Dominik Wania (born 24 November 1981 in Sanok, Poland) is a Polish pianist and composer.

Biography 
Wania started his piano studies at age three. In 2005 he graduated from the Academy of Music in Kraków, Poland, where he was an honors music student studying classical piano performance. In 2006 he was awarded The Helena Foundation Presidential Scholarship at New England Conservatory of Music in Boston where he pursued Master of Music degree in Jazz Performance. While at NEC Dominik Wania studied with Danilo Perez, Jerry Bergonzi, George Garzone, Ran Blake, Allan Chase and Frank Carlberg. He also was a member of one of NEC’s prestigious Honors Ensembles.
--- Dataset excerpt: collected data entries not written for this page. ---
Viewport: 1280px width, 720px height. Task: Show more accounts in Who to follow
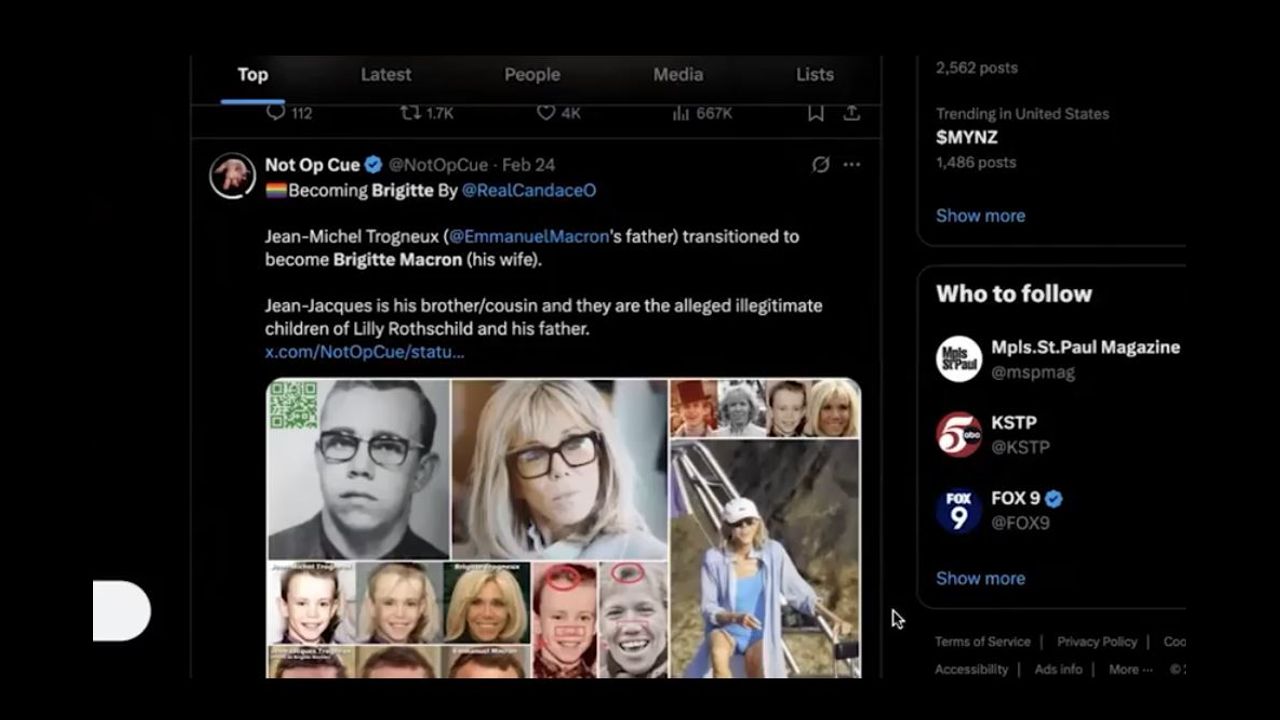click(x=980, y=578)
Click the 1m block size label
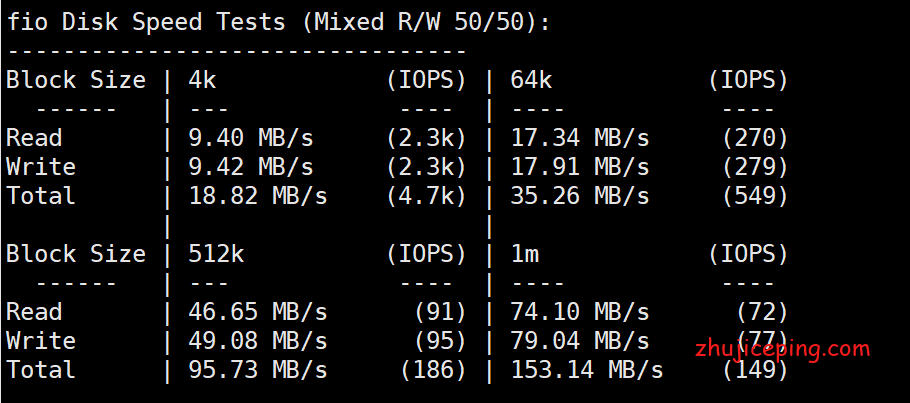910x403 pixels. coord(525,254)
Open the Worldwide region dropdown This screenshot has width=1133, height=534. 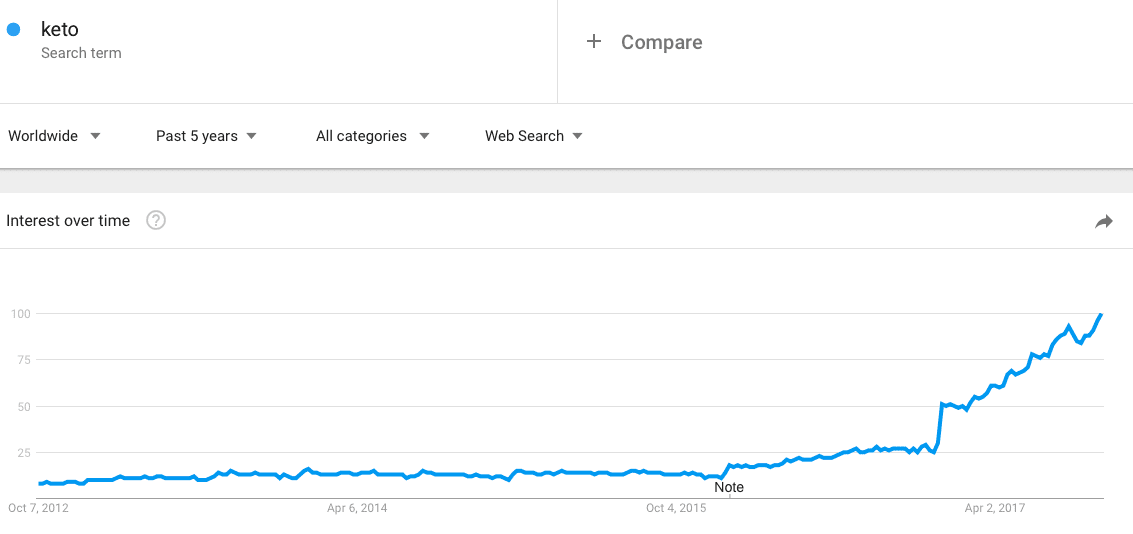[54, 136]
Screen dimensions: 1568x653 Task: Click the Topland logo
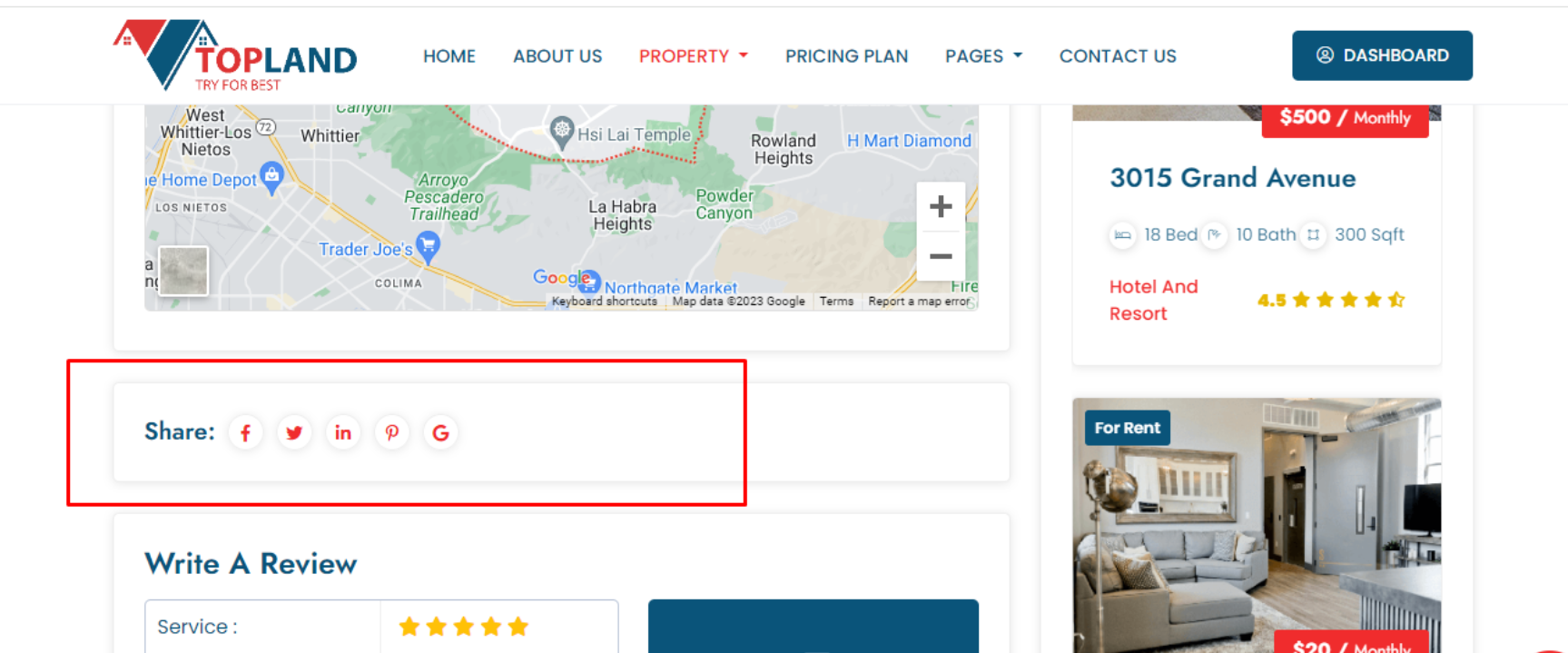pyautogui.click(x=235, y=55)
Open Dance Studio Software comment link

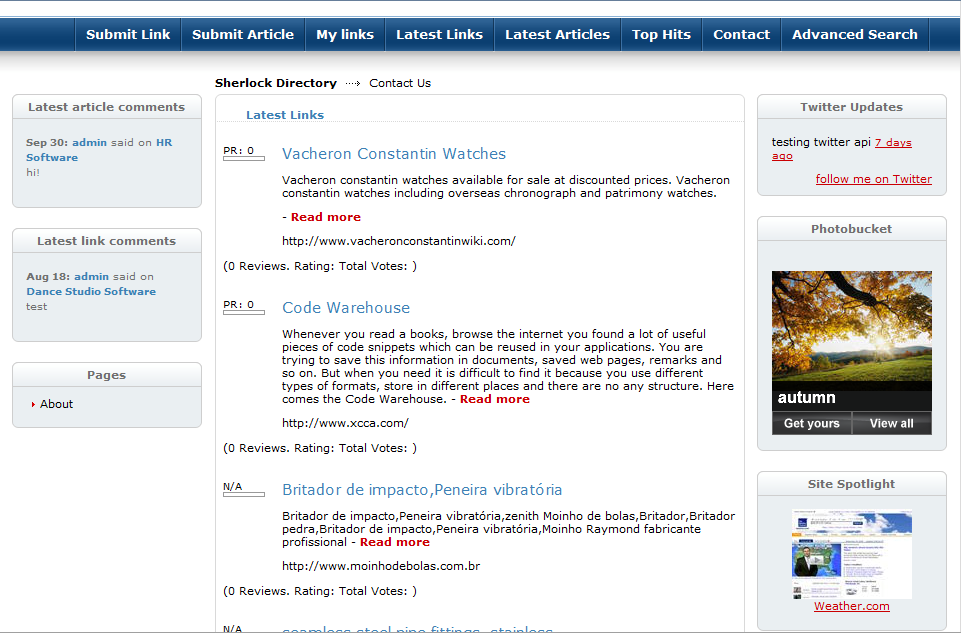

Wania has performed and collaborated with musicians like Vladislav Sendecki, Tomasz Stańko, Marcus Miller, Dave Liebman, Lee Konitz, Anders Jormin, Gary Thomas, George Garzone, Eddie Henderson, Marilyn Mazur, Joey Baron, Nguyen Le, Don Byron, Jacek Kochan, Zbigniew Namysłowski, and Janusz Muniak among others. Currently he is involved with projects including Maciej Obara International Quartet with Ole Morten Vågan, Gard Nilssen, and Noise Trio. Besides giving performances he is also a DMA faculty member at the Academy of Music in Krakow and Institute of Jazz in Katowice. The release of his debut album Ravel (2013) was with Ravel’s Miroirs arranged for jazz trio.

Honors 

 2003: 1st Prize at the 7th International Contemporary Chamber Music Competition in Kraków
 2005: 1st Prize at the 2nd Jazz Piano Competition in Warsaw
 2008: Ministry of Culture and National Heritage Scholarship 'Młoda Polska'
 2014: Gwarancja Kultury in the 'Jazz, Rock, and Other' category
 2014: Fryderyk Awards in categories: Jazz Album of the Year (Ravel), Jazz Artist of the Year, Jazz Debut of the Year

Discography

Solo albums 

 2020: Lonely Shadows (ECM)

Trio with Lisa Gerrard/Zbigniew Preisner

 2019: Zbigniew Preisner: Melodies of My Youth (Preisner Productions, Universal Music Polska, Chester Music Ltd.)
 With Dominik Wania Trio
 2013: Ravel (For Tune)

Collaborations 

With George Garzone, Jacek Kochan Andrzej Święs

 2011: Filing The Profile (Intuition)
 With JWP.org
 2004: Organizacja Live at Radio Katowice

 With Vitaliy Ivanov Quartet
 2006: Returning Live in Kiev DVD

 With Bronisław Suchanek & Dominik Wania duo
 2008: Sketch in Blue (Self Release)

 With Geni Skendo & Dominik Wania duo
 2008: Portraits (Shakuhachi & Piano Duets)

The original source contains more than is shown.